OpenSolaris is an open source project with more than 60,000 participants who get to dig into the code base that makes up Solaris. The problem, as Murdock pointed out, is that it’s distributed as source code, not binary, executable code, and people were put off by the extra steps of compiling and installing the OS.
“Even in open source, the binary platform is the key thing of value,” he told a meeting of journalists and analysts here. “No one runs on top of source code. People run and qualify to binary platforms.”
Murdock, now chief OS platform strategist at Sun (Quote) , hinted at the problem last month on his blog. He pointed out that downloading the code and compiling it was less than intuitive, even for programmers.
The solution is called Project Indiana, named for his home state. Project Indiana will combine the distribution model of Linux with OpenSolaris, which will hopefully put the OS in more hands.
The goal of Project Indiana is to reorient Solaris around the Linux packaged distribution model, he said. It will support packaged installs, installation and updates over the network and use Sun’s ZFS file system.
Sun will come up with a new packaging system for this. In its earliest days, Linux was distributed as source code that had to be compiled, just as OpenSolaris is now. When it shifted to distributing packaged binaries, it used the RPM package manager developed by Red Hat. Debian had its own called APT.
The industry then moved to Yum, a vendor-neutral update mechanism not unlike Windows Update in Windows that’s more advanced than RPM. Murdock said Sun will have something beyond Yum. “If RPM is packaging 1 and APT and Yum are packaging 2, this will be packaging 3,” he said.

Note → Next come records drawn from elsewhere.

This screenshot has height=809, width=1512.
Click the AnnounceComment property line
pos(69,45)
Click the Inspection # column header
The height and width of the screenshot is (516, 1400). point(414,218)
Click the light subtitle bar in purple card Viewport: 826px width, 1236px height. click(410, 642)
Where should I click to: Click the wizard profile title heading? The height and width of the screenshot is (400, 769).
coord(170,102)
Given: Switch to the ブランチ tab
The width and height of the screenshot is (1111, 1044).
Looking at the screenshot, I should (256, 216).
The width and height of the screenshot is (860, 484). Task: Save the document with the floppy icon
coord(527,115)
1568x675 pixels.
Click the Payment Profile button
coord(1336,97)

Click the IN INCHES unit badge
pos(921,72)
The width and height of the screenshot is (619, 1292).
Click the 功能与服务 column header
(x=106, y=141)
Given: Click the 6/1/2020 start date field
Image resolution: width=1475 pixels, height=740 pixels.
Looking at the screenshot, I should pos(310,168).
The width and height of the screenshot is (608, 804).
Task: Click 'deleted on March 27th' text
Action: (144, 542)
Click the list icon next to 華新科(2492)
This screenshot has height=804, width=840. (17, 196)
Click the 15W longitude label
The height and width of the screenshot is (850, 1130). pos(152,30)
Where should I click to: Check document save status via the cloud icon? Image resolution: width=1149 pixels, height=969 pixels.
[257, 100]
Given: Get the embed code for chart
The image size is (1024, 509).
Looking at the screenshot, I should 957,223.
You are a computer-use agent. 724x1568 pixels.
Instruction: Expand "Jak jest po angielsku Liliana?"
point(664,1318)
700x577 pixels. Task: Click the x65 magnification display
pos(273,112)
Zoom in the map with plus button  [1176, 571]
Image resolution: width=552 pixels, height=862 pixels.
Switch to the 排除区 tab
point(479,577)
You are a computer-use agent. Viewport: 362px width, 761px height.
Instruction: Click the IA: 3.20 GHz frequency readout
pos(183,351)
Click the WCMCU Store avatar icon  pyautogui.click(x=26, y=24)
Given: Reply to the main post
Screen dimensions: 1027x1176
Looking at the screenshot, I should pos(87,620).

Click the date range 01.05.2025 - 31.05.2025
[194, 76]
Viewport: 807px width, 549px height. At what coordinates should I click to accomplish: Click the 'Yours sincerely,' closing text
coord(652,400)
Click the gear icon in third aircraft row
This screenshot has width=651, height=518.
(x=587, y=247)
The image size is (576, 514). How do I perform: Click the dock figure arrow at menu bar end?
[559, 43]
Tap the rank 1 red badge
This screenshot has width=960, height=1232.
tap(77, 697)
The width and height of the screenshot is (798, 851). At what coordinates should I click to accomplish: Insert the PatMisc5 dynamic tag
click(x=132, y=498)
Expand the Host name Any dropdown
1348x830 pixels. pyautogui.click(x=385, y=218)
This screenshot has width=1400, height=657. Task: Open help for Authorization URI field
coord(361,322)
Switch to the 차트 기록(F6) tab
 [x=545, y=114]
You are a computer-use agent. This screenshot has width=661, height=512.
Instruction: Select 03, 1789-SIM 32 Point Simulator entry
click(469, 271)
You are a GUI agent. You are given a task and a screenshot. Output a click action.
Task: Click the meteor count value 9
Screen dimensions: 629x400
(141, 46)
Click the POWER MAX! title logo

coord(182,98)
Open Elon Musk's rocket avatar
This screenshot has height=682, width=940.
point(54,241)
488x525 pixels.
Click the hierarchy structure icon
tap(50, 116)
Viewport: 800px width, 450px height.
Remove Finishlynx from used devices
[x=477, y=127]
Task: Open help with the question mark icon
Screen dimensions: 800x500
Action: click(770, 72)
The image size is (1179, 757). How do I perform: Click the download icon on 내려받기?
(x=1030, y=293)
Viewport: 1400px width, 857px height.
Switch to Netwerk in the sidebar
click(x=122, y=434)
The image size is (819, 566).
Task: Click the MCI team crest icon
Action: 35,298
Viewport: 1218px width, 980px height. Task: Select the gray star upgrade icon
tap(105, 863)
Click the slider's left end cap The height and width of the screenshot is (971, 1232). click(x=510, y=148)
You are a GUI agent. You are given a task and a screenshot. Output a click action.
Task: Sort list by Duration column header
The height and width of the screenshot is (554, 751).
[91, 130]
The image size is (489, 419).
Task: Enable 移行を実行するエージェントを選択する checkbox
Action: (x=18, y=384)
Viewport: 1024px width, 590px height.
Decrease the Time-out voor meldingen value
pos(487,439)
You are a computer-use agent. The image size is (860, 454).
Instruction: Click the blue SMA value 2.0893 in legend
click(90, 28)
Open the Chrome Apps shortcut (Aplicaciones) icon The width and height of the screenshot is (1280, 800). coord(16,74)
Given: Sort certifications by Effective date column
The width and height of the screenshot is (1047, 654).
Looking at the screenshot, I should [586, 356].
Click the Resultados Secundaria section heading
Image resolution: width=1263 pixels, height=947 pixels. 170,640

OpenSolaris is targeted at developers, early adopters, and enthusiasts. It will have a very short release cycles, with new code coming every six months, in contrast to the much longer release cycles for Solaris. Like now, OpenSolaris will be the test bed for Sun to introduce new technologies that might eventually find their way into an official Solaris release.
Tom Kucharvy, senior vice president with Ovum Summit, thought the strategy had merit. “By making it more of a packaged offering, they hope to develop the type of add-on community around it that has developed around Microsoft and around the individual distros of Linux,” he told internetnews.com.
He thinks the goal is use OpenSolaris as a form of an advanced sales team, to introduce the operating system to potential customers and make Solaris on Sun hardware more appealing.
“It provides a much easier means by which companies can experiment with new releases of Sun Solaris. To the extent that it works, it can become a good vehicle for feeding into the formal Solaris release cycle,” said Kucharvy.